Ambition doesn’t always lead us down a direct path. Adam Wright (Environmental Assessment and Restoration 2009), indirectly began his career in environmental planning as a land surveyor for pipeline development throughout Alberta and the Northwest Territories for about six years. “I felt the need for more education,” says Adam, “to weave my way and find a path.”
Sustainability, which is the balance between human activity and the needs of the environment for future generations, struck Adam as a key part of the work he wanted to do.
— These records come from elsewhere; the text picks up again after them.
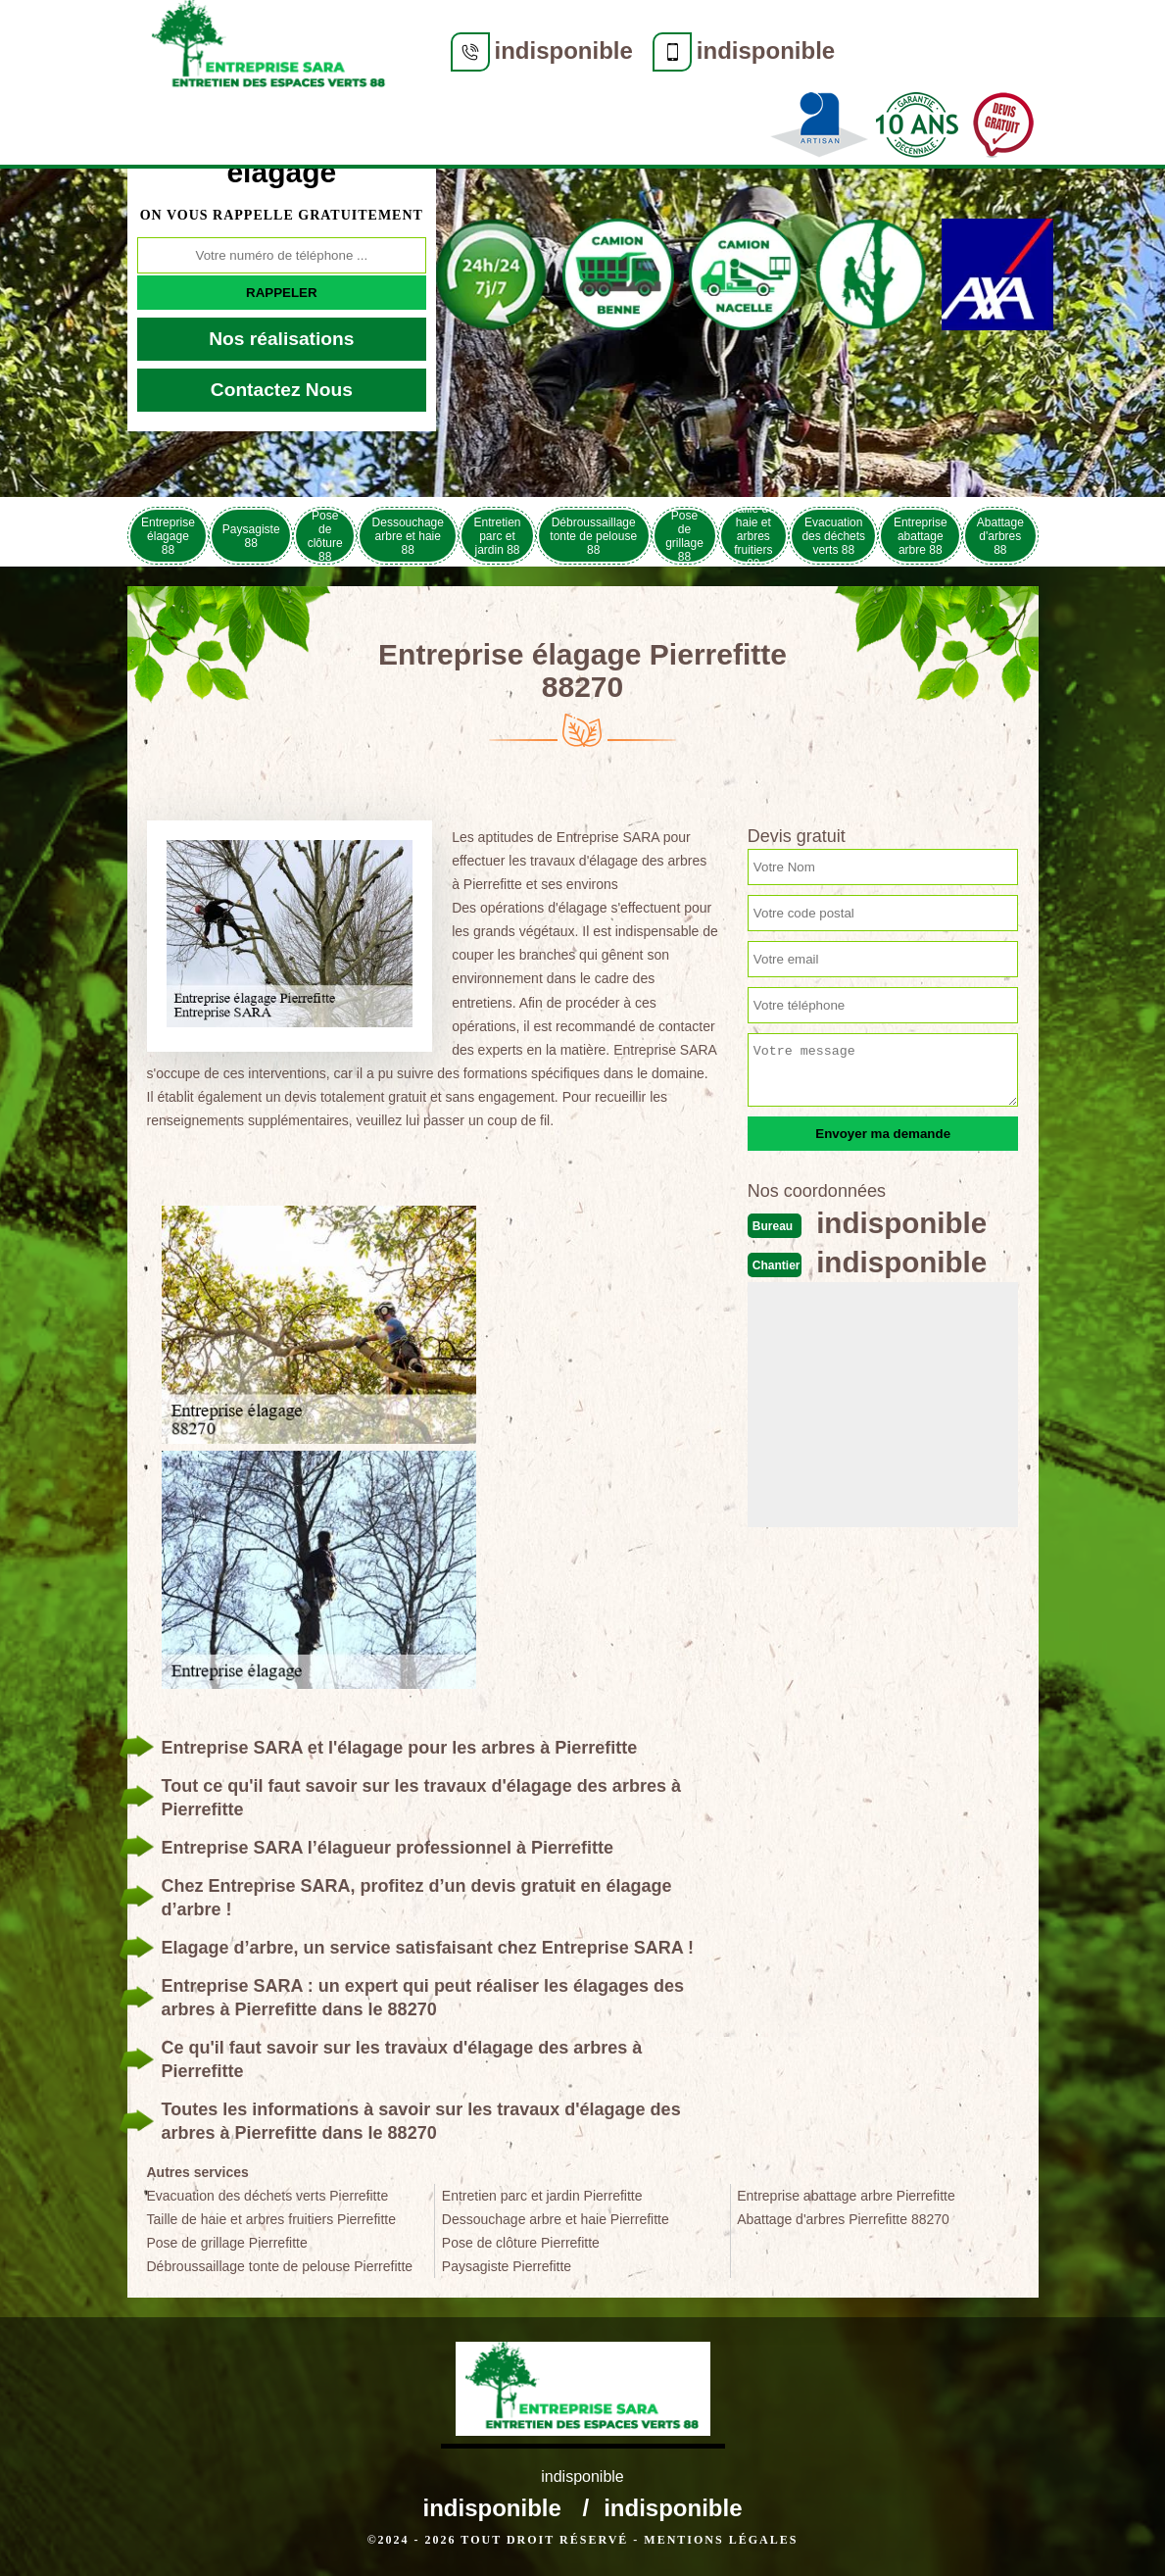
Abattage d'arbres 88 (1000, 536)
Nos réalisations (281, 338)
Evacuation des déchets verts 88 (833, 536)
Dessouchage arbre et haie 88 (408, 536)
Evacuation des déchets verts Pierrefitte (268, 2196)
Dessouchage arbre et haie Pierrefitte (555, 2219)
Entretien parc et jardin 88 (497, 536)
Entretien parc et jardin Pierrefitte (542, 2196)
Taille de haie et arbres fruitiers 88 (753, 536)
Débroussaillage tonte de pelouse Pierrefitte (280, 2266)
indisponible (564, 50)
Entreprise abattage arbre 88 (920, 536)
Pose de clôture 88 (325, 536)
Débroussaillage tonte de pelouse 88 (593, 536)
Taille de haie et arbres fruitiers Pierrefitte (271, 2219)
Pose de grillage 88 (684, 536)
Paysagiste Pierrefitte (506, 2266)
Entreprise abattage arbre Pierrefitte (846, 2196)
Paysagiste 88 (251, 536)
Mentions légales (721, 2540)
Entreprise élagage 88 (168, 536)
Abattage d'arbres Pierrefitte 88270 (843, 2219)
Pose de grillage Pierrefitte (227, 2243)
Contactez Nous (282, 389)
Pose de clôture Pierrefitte (521, 2243)
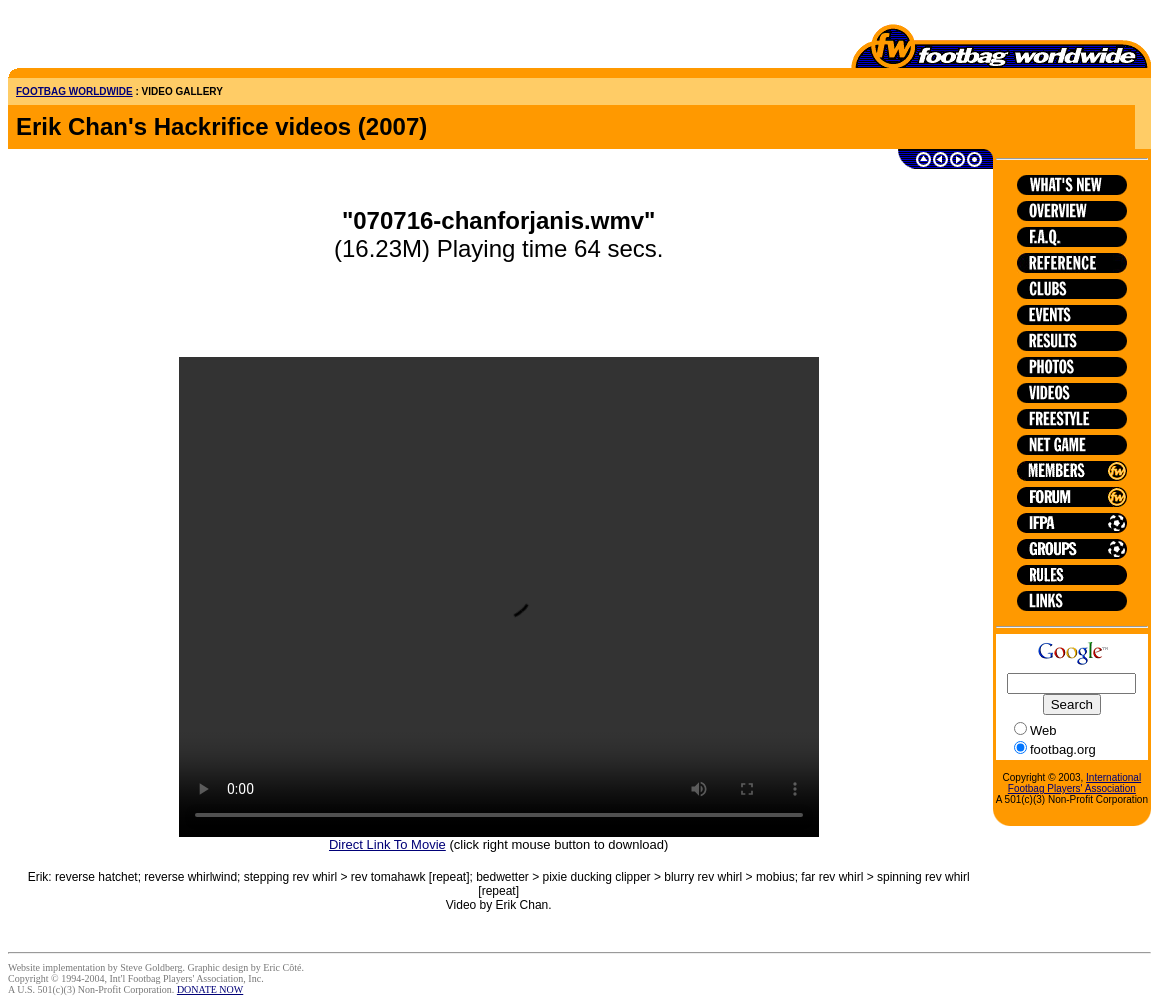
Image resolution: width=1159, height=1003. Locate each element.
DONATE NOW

During his time at Lethbridge College, Adam continued fieldwork for oil and gas companies, and he witnessed the impact economic development was having on Indigenous communities.
“I was seeing these communities that weren’t really benefitting from resource development,” he says. “It made me think more about how to help infrastructure and resource development be a bit more sustainable, and more strategic.” This realization inspired Adam to explore development strategies that were more in line with the needs of the people most directly affected by it, so he returned to school after graduating from Lethbridge College.
Adam went on to earn a Bachelor of Arts with honours in environmental studies/environmental planning from Trent University, followed by a Master of Science in Planning from the University of Guelph. He credits Lethbridge College with giving him the confidence to pursue further studies. As a mature student, the positive experiences and feedback from instructors helped him gain the confidence he needed to stay in academia.
It also paved the way for an enriching and varied professional path. Adam’s career has included employment as a recycling ambassador with the Recycling Council of Alberta; a sustainability coordinator at Trent University; an environmental planner with AECOM; a special project officer with the Ontario Ministry of Environment; and an adjunct faculty member in Rural Planning and Development at Guelph University.
A father of two, Adam has also kept an active volunteer profile, and he currently serves as a director for the Ontario Professional Planners Institute, and chairs a task force that works to better engage Indigenous people in planning and land development processes. While he currently works as an environmental planner with Dillon Consulting in Kitchener, Ont., he will soon be transitioning within the company to a position in Calgary.
Adam is an optimistic force within the consulting world. He notes the advances that have been made through the Truth and Reconciliation Commission of Canada. “There seems to be a strong recognition of how we can be better as a society, and I think we’re making those changes. I want to continue moving things towards a positive trajectory.”